Hoofdstuk 5 Juridische Aspecten
Algemene opzet
In de Wet ruimtelijke ordening met bijbehorende Besluit ruimtelijke ordening heeft het bestemmingsplan een belangrijke rol als normstellend instrument voor het ruimtelijk beleid van de gemeente, provincies en het rijk,. In de ministeriële 'Regeling standaarden ruimtelijke ordening' hierna (Rsro) is vastgelegd dat de Standaard Vergelijkbare Bestemmingsplannen (hierna SVBP 2012) de norm is voor de vergelijkbaarheid van bestemmingsplannen, die tot doel heeft om te komen tot een geüniformeerde en gestandaardiseerde opzet van bestemmingsplannen in Nederland. Deze methodiek is onverkort gevolgd. Het bestemmingsplan is daarbij tevens digitaal vervaardigd en is daarom ook digitaal raadpleegbaar via internet.

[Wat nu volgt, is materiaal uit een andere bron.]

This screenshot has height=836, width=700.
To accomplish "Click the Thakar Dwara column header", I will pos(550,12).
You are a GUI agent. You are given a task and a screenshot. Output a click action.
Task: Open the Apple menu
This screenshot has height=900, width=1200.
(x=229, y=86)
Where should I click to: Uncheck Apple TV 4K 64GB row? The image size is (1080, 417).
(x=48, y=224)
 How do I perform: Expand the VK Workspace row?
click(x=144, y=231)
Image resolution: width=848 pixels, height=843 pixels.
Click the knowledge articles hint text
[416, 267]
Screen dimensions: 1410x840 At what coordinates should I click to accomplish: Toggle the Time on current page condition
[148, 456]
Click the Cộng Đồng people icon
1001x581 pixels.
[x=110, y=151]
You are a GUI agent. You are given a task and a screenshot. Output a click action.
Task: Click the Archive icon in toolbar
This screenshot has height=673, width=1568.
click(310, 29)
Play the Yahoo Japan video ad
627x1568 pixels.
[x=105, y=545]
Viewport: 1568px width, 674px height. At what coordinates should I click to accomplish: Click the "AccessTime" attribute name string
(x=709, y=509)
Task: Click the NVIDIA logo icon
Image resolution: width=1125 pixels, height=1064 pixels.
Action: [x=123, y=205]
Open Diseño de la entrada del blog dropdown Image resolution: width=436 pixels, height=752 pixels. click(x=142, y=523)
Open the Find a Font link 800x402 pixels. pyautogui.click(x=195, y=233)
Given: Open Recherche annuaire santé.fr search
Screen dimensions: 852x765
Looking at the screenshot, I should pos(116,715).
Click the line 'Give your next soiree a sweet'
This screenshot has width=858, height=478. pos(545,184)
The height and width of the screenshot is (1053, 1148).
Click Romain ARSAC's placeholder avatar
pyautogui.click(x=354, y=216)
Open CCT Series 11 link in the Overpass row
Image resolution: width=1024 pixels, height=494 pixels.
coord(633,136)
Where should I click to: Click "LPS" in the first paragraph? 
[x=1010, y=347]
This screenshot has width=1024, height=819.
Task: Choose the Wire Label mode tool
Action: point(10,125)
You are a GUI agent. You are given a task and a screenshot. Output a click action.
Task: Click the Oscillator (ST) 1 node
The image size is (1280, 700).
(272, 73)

Naast het feit dat de bestemmingen, aanduidingen en weergave van de verbeelding gestandaardiseerd zijn, vloeit de redactie van de regels ten aanzien van het overgangsrecht en de anti-dubbeltelbepaling rechtstreeks voort uit het Besluit ruimtelijke ordening. De beleidsmatige inhoud van het bestemmingsplan is niet gestandaardiseerd. De gemeente behoudt haar vrijheid ten aanzien van de inhoud en vormgeving aangaande de toelichting.
Verbeelding
De verbeelding geeft de bestemmingen weer. Binnen de bestemmingsvlakken kunnen bouwvlakken, bouw-, gebieds-, functie-, en maatvoeringsaanduidingen aangegeven worden, waarbinnen een aantal specifieke bouwregels en functies kunnen worden aangegeven. Deze hebben juridische betekenis, omdat daar in de regels naar wordt verwezen. De topografische ondergrond die gebruikt is als basis voor de verbeelding heeft geen juridische status.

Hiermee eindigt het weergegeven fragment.